About this exercise: Could you restate word for word only the lines below from the one holding "Image resolution: width=867" to the one holding "Image resolution: width=1483", inclusive, and leave out the pictures?

(Records from a dataset)

= = =

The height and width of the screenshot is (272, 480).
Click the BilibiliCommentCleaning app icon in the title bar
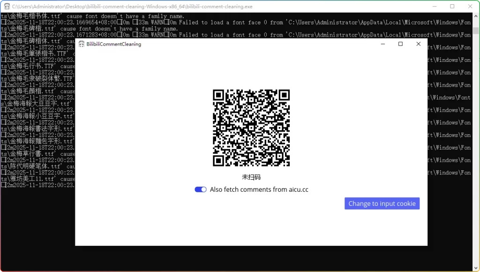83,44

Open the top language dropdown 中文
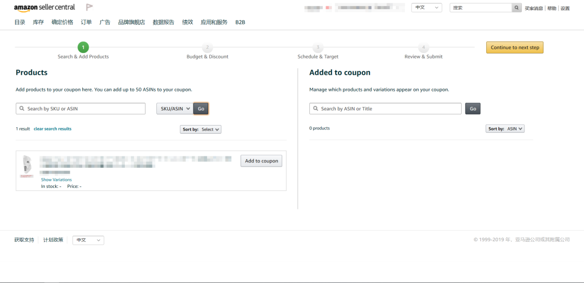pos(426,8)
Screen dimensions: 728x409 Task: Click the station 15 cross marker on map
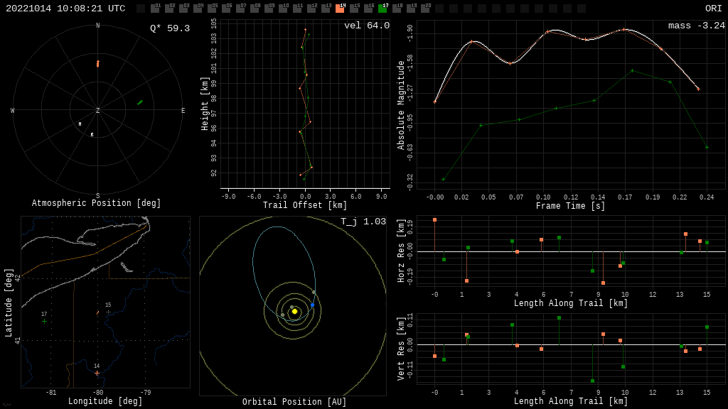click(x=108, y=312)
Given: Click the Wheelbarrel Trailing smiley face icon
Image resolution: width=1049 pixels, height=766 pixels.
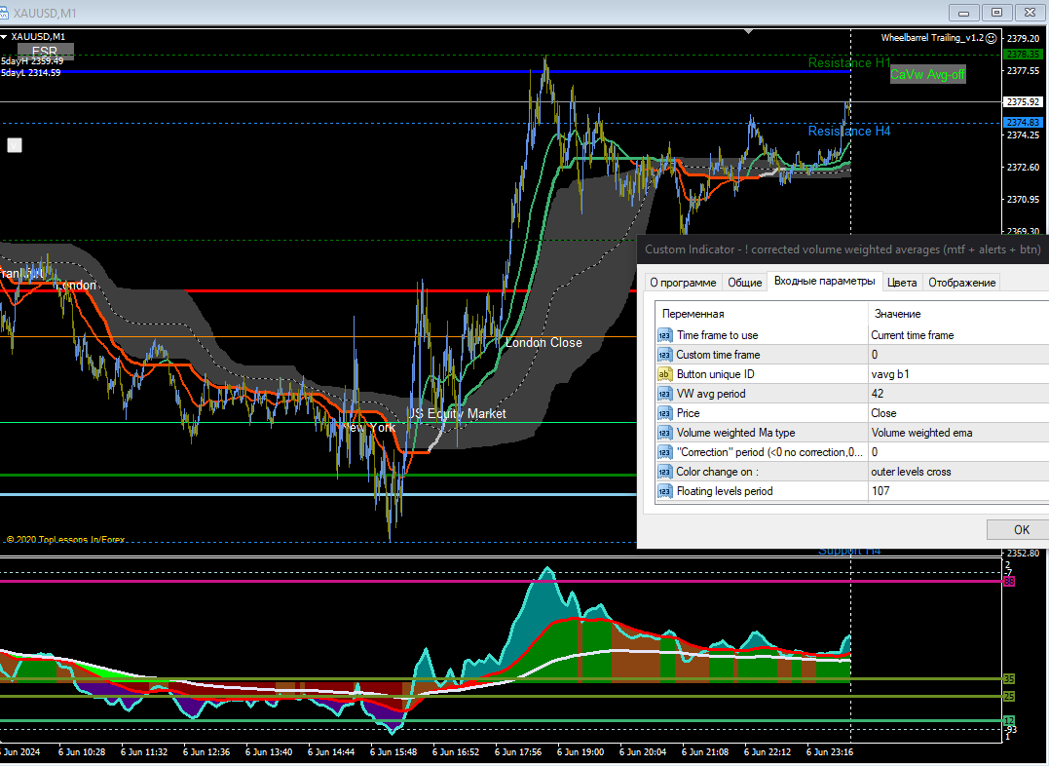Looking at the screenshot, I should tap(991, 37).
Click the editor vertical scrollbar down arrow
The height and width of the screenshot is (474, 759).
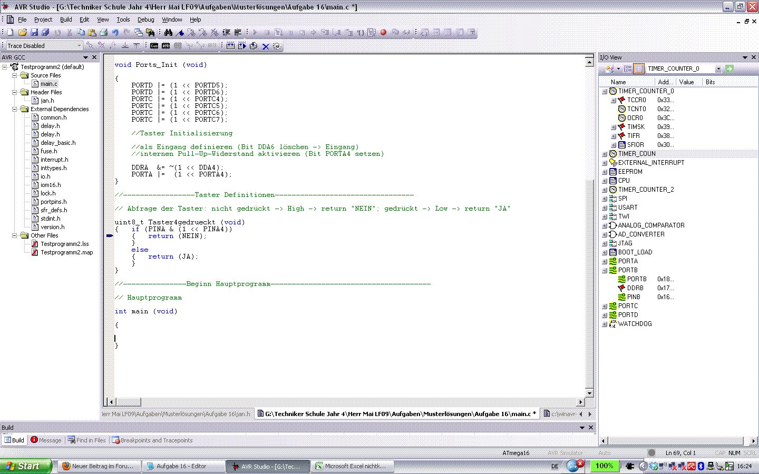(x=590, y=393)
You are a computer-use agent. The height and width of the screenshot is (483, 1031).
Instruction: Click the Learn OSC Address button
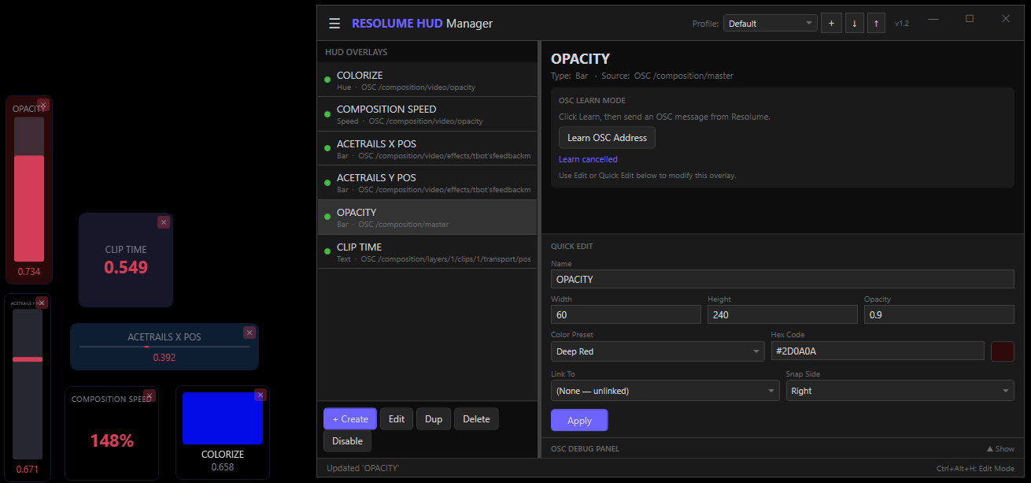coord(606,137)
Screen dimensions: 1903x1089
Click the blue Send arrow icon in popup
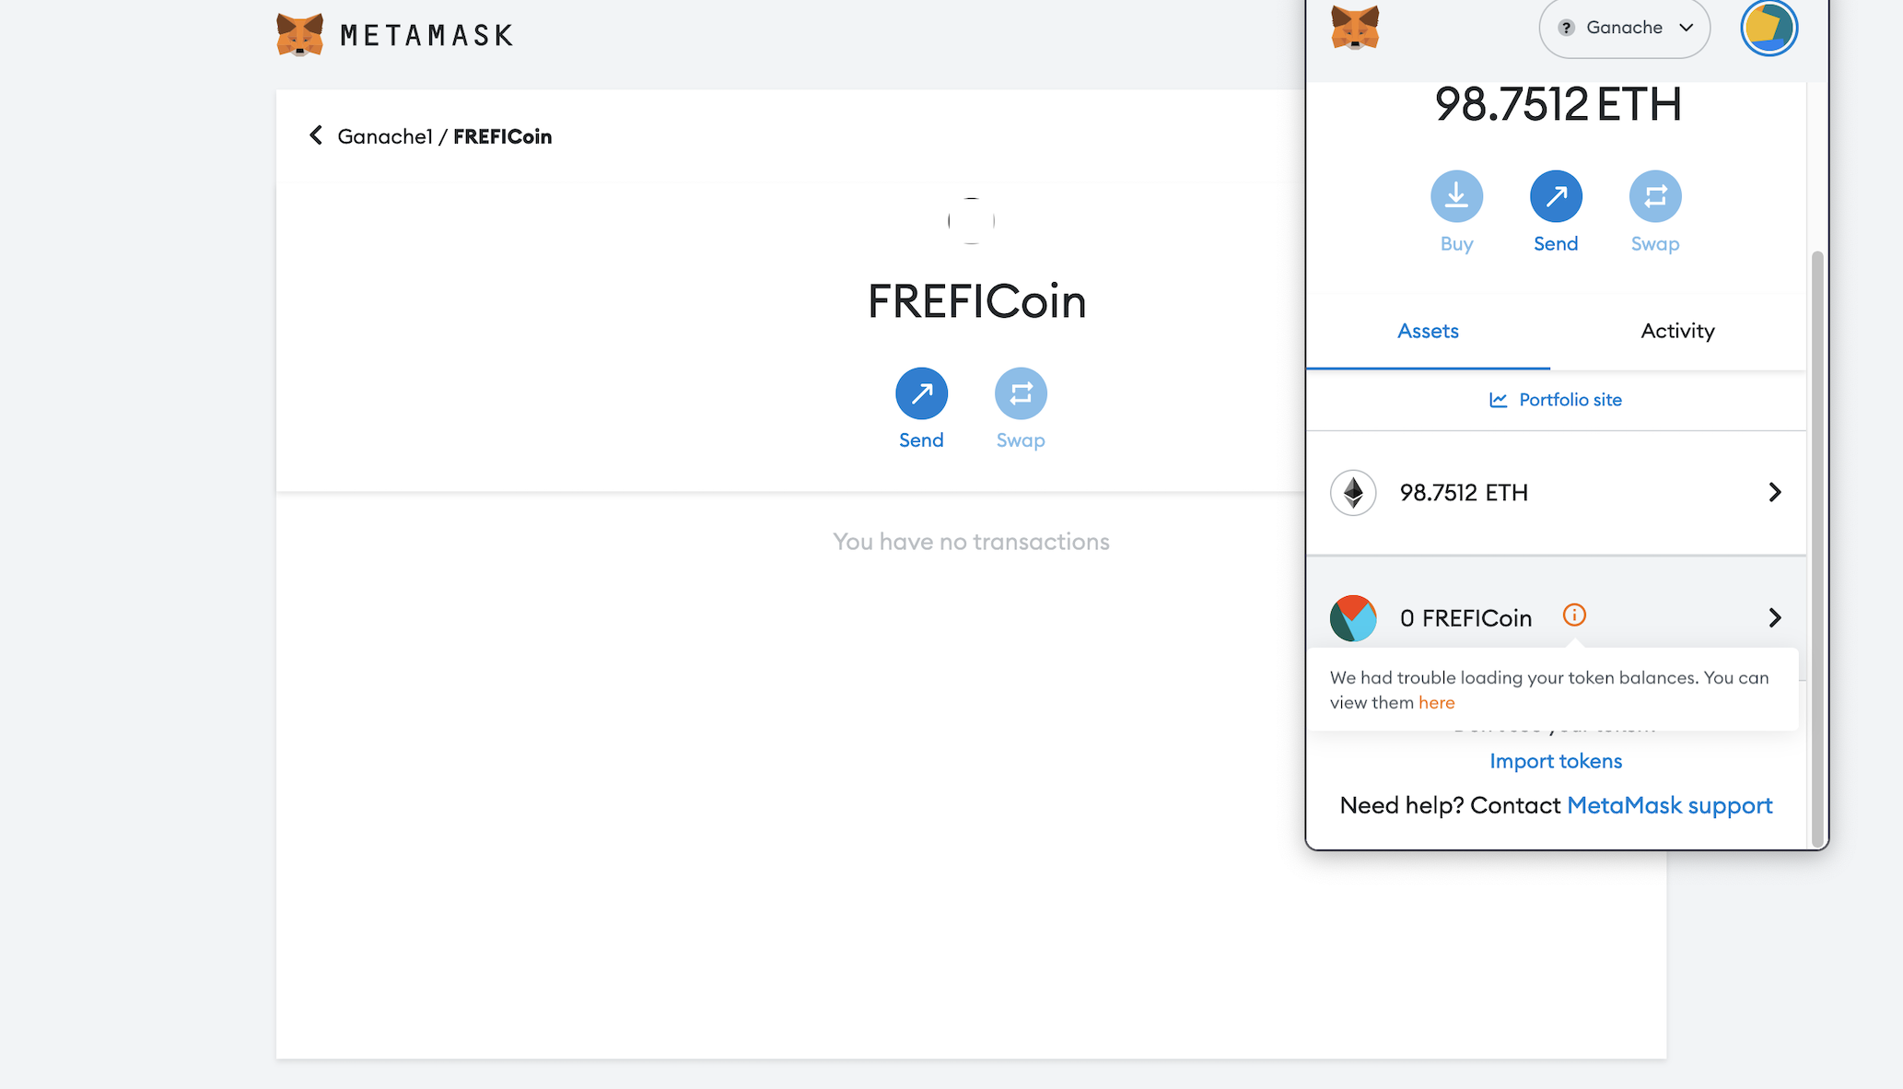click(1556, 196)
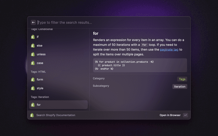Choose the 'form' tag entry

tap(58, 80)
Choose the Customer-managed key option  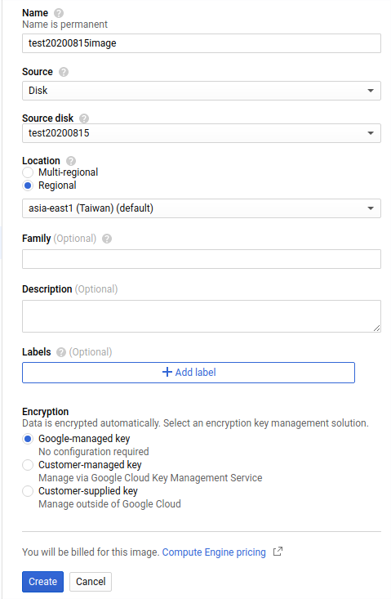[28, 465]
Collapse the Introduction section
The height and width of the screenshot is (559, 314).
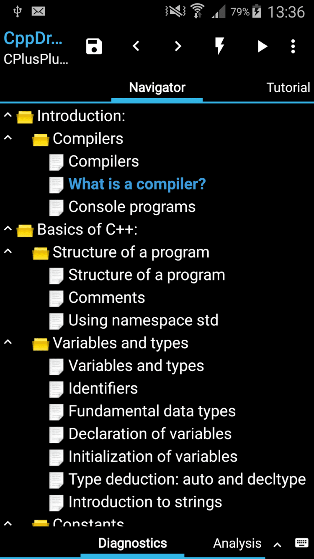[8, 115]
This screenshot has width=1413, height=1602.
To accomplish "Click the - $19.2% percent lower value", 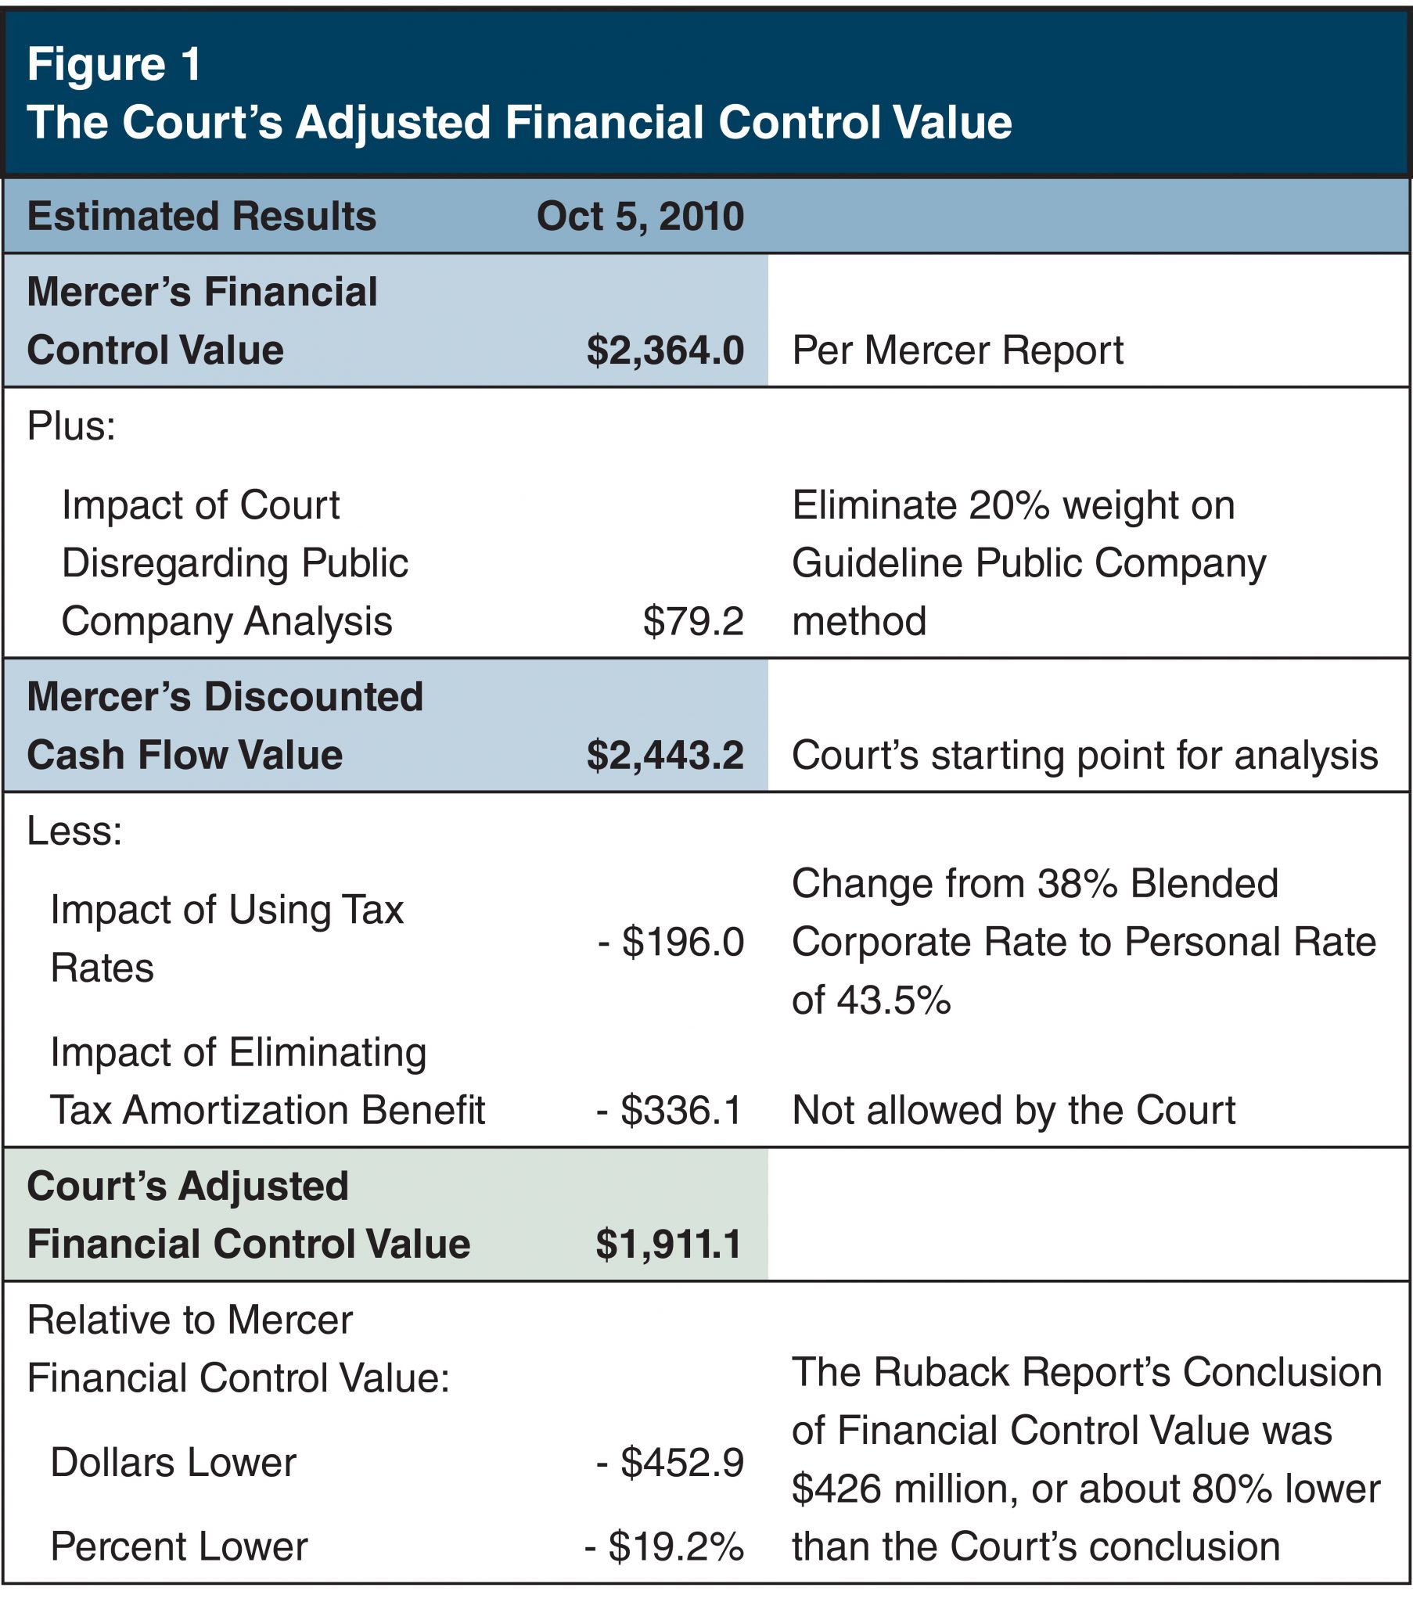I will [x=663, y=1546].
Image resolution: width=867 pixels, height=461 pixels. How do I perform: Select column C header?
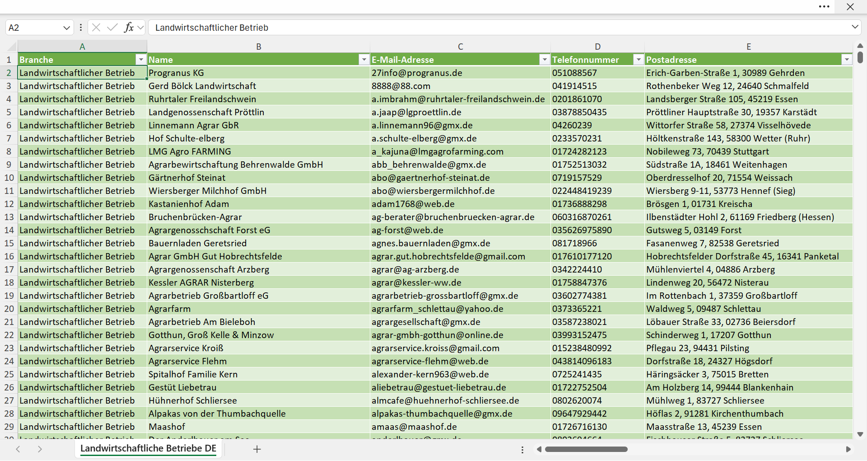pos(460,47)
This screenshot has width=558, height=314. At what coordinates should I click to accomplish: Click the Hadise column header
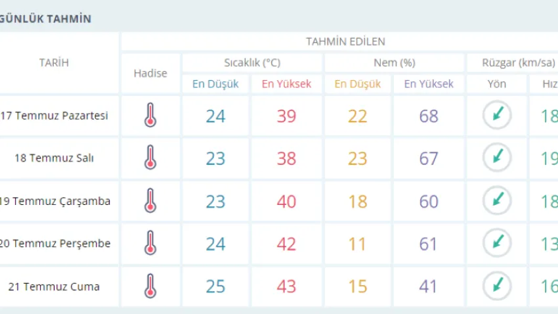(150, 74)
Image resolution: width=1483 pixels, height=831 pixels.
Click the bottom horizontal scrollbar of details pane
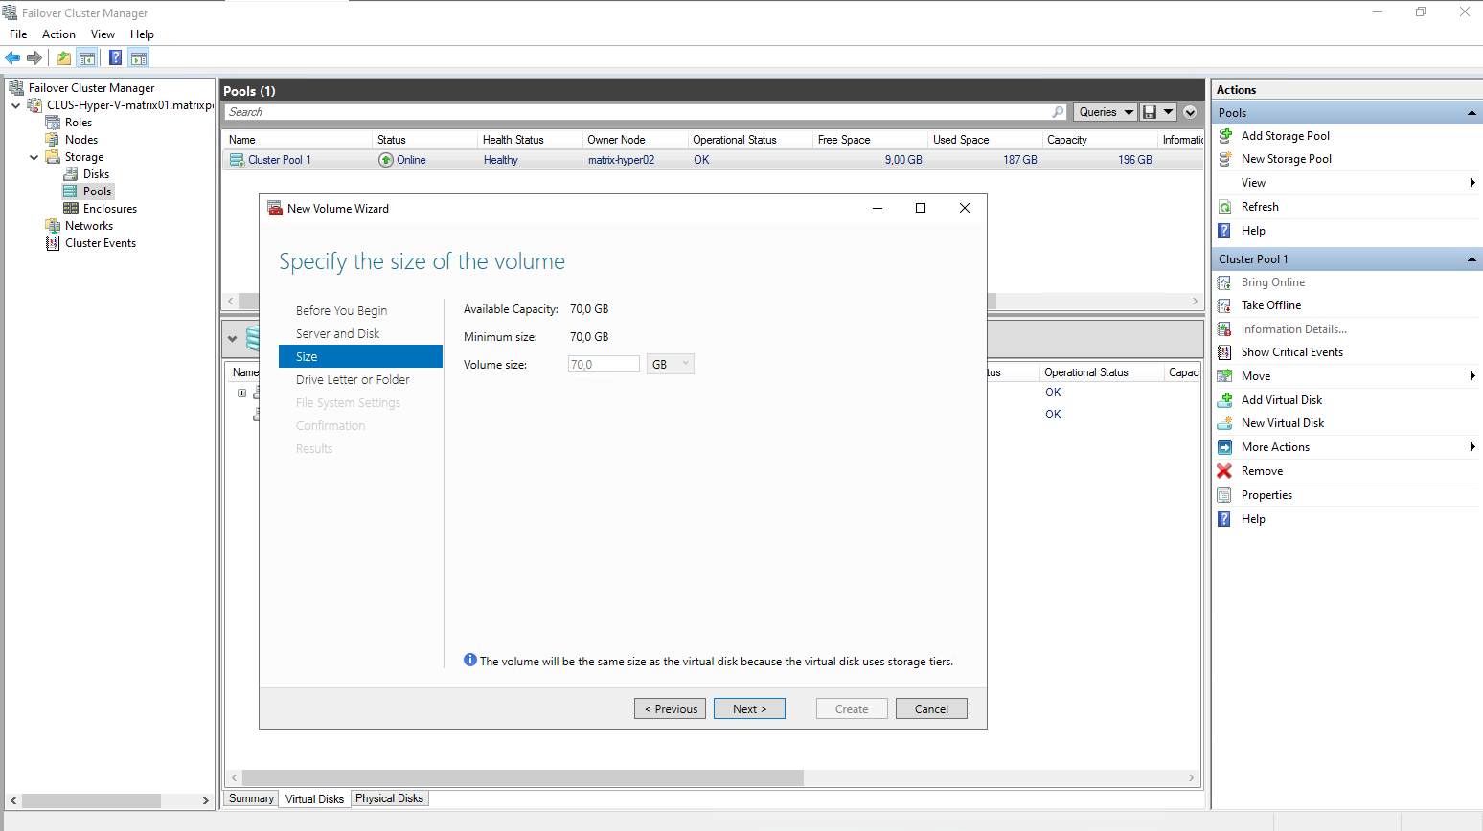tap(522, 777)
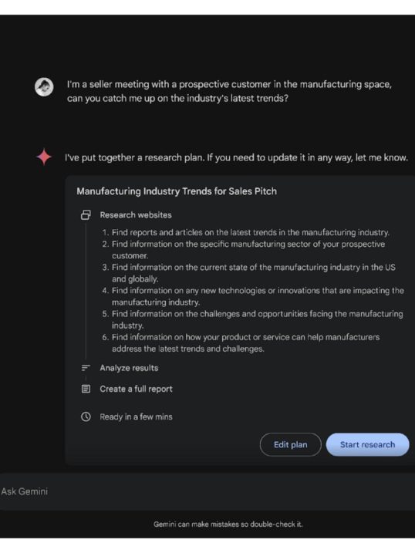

= = =

Reply:
Image resolution: width=867 pixels, height=461 pixels. How do I perform: Select column C header?
pos(460,47)
This screenshot has width=558, height=314. At what coordinates should I click to accomplish: Click the Hadise column header
(150, 74)
Image resolution: width=1483 pixels, height=831 pixels.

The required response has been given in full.